Énoncé 1:
Répondez à ces questions sur l'entretien avec Hugo Paul :
(a) Dans quel lieu se tenait la journée de la plénière des groupes Oxygène ?
(b) Comment Hugo Paul se définit-il ?
(c) Selon lui, pour quoi l'être humain est-il fait ?

Texte fourni:
╭──

Hugo Paul se définit comme un explorateur de communautés. Cette personnalité hors du commun était l’invité de la journée de la plénière des groupes Oxygène d’AKT – CCI LVN organisée au Préhistomuseum à Flémalle.
Comment décrivez-vous votre activité ?
« J’ai la chance d’avoir comme métier de m’immerger dans une diversité de collectifs pour étudier comment mieux faire ensemble, comment mieux vivre ensemble. »
Quelles communautés avez-vous rencontrées et comment les choisissez-vous ?
« Mon but est d’aller voir le plus loin et le plus improbable possible. Je suis persuadé que l’être humain est fait pour faire ensemble. Dans nos cultures, nos manières de vivre et de nous rassembler, nous faisons preuve d’une grande créativité. De cette créativité naissent des innovations qui se partagent. L’objectif est d’aller chercher cette diversité pour s’inspirer, s’approprier des outils et méthodes, et voir comment cet art de ‘faire tribu’ résonne en nous. »

╰──

Énoncé 2:
Recopiez mot pour mot les entrées, en commençant à la ligne qui contient « coordinates (418, 1790). » et en terminant à la fin des entrées, ces deux limites comprises.

Données fournies:
╭──

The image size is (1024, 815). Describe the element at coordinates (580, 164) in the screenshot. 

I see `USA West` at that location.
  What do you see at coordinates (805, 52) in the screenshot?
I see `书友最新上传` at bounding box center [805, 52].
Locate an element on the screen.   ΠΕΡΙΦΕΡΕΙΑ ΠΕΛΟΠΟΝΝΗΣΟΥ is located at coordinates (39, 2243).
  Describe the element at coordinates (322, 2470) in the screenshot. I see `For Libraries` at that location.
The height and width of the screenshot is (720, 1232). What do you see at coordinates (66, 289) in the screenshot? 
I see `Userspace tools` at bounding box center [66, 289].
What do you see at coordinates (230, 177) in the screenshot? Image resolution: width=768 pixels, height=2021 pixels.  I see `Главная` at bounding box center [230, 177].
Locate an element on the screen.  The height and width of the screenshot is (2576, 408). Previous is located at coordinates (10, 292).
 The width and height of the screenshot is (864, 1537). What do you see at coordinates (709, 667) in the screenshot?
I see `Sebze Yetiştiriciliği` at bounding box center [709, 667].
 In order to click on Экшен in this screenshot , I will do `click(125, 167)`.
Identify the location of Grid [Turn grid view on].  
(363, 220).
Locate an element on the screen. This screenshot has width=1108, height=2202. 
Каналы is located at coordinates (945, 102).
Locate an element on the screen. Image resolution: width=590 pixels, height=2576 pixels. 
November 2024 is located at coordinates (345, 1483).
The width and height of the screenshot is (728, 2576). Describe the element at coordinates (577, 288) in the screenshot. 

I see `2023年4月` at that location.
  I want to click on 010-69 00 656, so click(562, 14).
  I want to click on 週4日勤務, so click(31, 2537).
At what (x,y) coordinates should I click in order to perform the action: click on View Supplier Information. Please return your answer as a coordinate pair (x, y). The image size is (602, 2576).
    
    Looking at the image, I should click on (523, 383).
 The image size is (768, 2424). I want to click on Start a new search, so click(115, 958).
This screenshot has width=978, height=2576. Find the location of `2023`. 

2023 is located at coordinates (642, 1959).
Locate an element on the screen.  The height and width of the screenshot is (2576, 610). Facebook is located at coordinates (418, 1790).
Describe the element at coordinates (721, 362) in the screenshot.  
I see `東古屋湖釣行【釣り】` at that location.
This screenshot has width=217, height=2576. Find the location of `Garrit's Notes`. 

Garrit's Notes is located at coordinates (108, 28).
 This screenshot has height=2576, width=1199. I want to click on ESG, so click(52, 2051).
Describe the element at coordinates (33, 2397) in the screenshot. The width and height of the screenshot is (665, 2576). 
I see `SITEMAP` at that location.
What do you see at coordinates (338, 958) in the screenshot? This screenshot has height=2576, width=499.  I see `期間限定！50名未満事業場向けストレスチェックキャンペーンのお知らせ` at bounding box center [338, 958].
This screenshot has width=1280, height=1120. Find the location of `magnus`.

╰──

Réponse finale 1:
(a) Au Préhistomuseum, à Flémalle.
(b) Comme un explorateur de communautés.
(c) Pour faire ensemble.

Réponse finale 2:
Locate an element on the screen.  The height and width of the screenshot is (2576, 610). Facebook is located at coordinates (418, 1790).
Describe the element at coordinates (721, 362) in the screenshot.  
I see `東古屋湖釣行【釣り】` at that location.
This screenshot has width=217, height=2576. Find the location of `Garrit's Notes`. 

Garrit's Notes is located at coordinates (108, 28).
 This screenshot has height=2576, width=1199. I want to click on ESG, so click(52, 2051).
Describe the element at coordinates (33, 2397) in the screenshot. The width and height of the screenshot is (665, 2576). 
I see `SITEMAP` at that location.
What do you see at coordinates (338, 958) in the screenshot? This screenshot has height=2576, width=499.  I see `期間限定！50名未満事業場向けストレスチェックキャンペーンのお知らせ` at bounding box center [338, 958].
This screenshot has width=1280, height=1120. Find the location of `magnus`.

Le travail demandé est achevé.